● **Exercise description**
Print out each entry below exactly; do not carry over any image.

● **Source material**
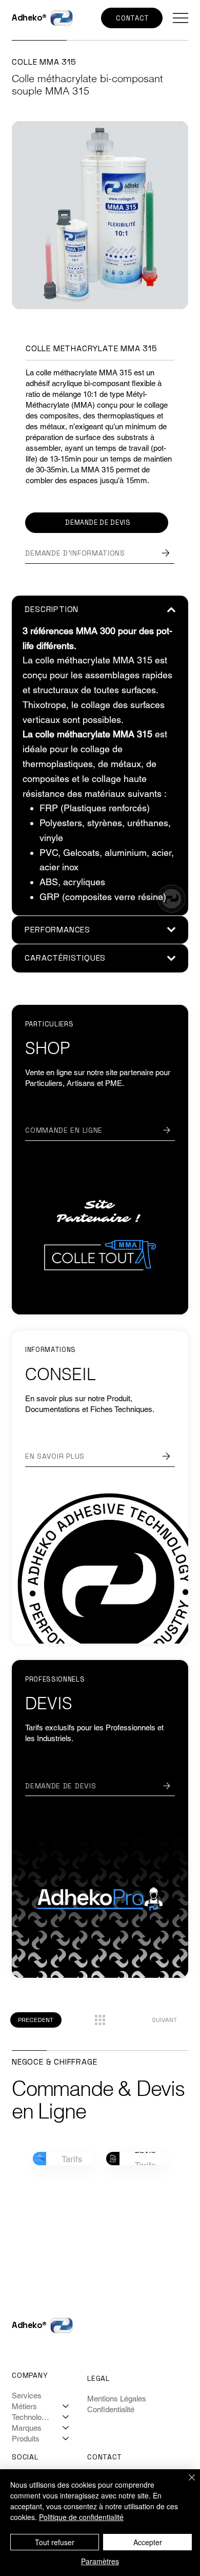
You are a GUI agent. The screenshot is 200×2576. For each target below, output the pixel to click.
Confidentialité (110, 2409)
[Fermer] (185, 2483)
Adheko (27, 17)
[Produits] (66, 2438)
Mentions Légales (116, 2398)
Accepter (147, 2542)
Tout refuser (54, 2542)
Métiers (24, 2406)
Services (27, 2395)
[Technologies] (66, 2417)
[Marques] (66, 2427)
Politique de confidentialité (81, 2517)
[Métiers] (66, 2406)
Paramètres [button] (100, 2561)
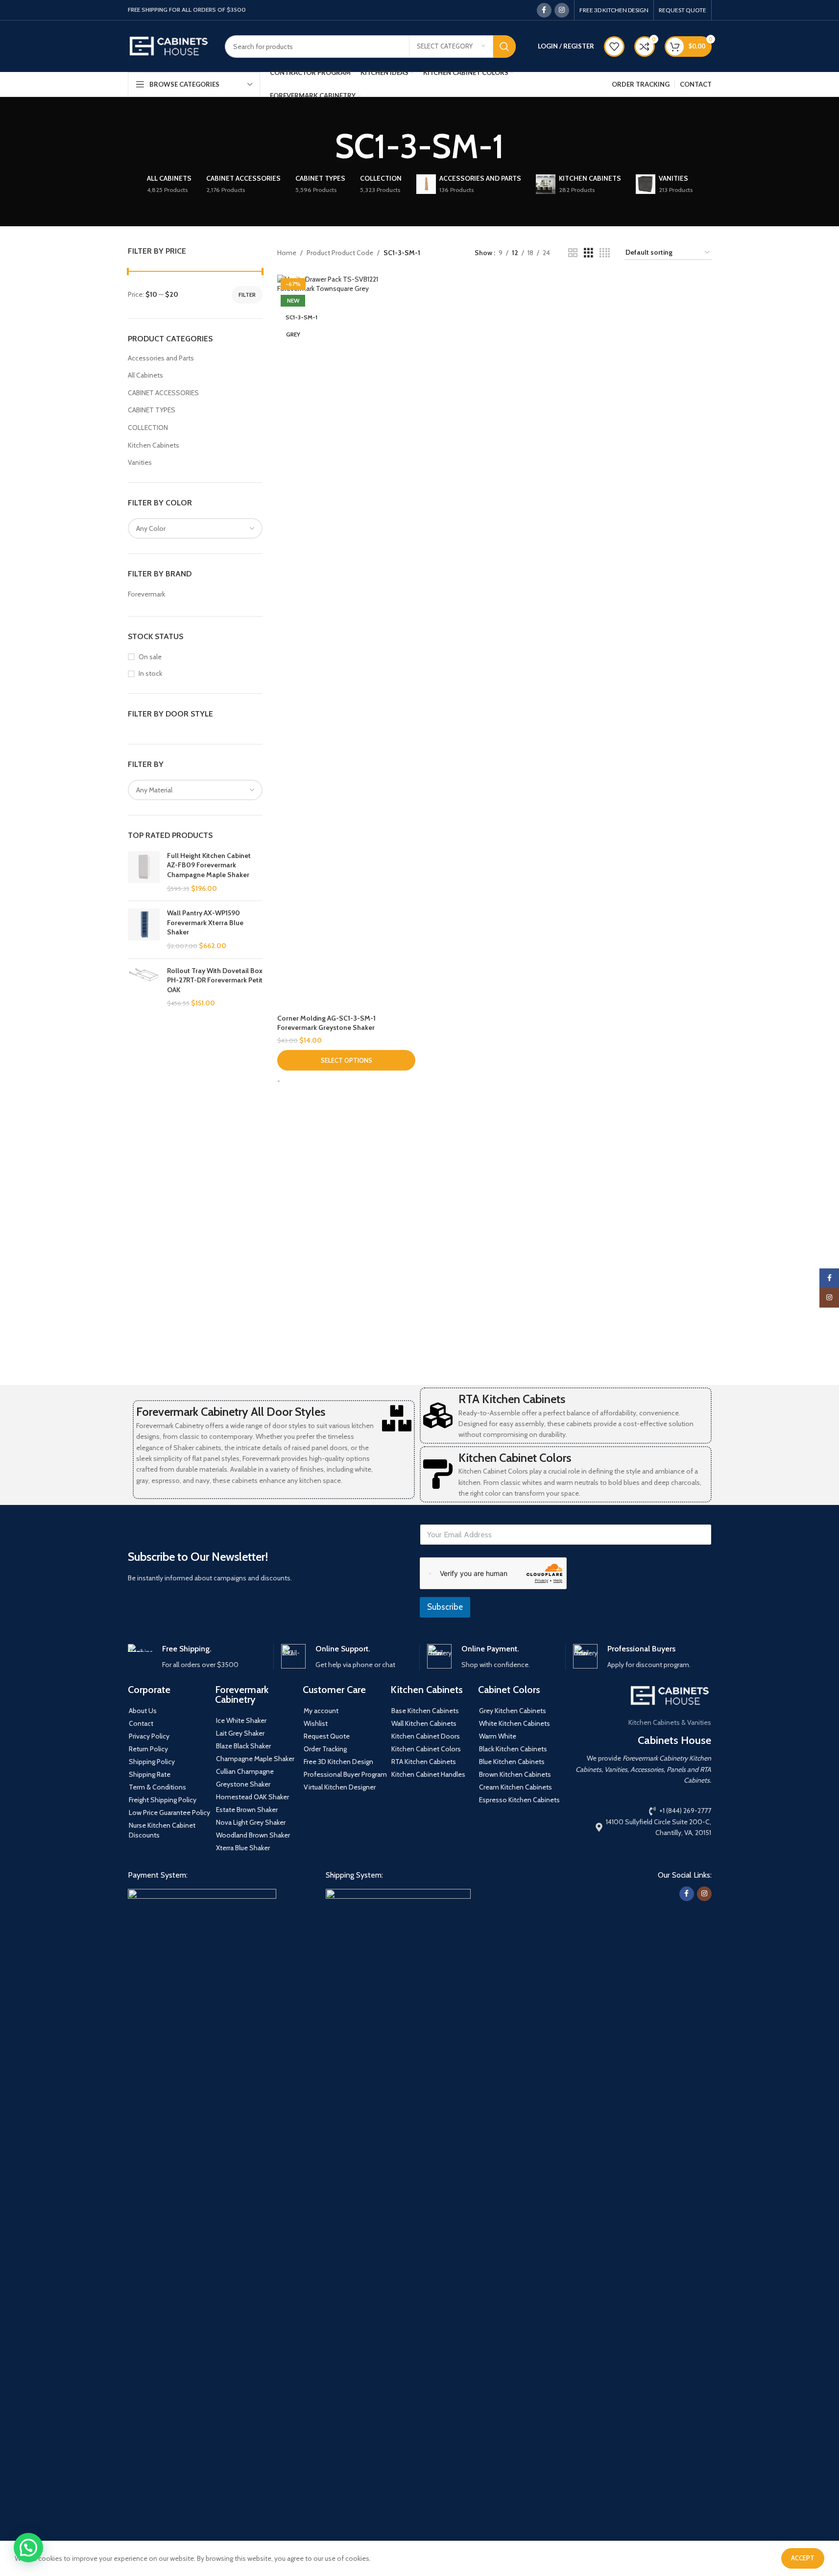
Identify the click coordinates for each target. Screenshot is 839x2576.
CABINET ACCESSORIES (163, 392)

● **Written answer**
You are a GUI agent. The screenshot is 200×2576. For each target below, output the pixel to click.
Confidentialité (110, 2409)
[Fermer] (185, 2483)
Adheko (27, 17)
[Produits] (66, 2438)
Mentions Légales (116, 2398)
Accepter (147, 2542)
Tout refuser (54, 2542)
Métiers (24, 2406)
Services (27, 2395)
[Technologies] (66, 2417)
[Marques] (66, 2427)
Politique de confidentialité (81, 2517)
[Métiers] (66, 2406)
Paramètres [button] (100, 2561)
Identify the click coordinates for each target. Screenshot is 839x2576.
CABINET ACCESSORIES (163, 392)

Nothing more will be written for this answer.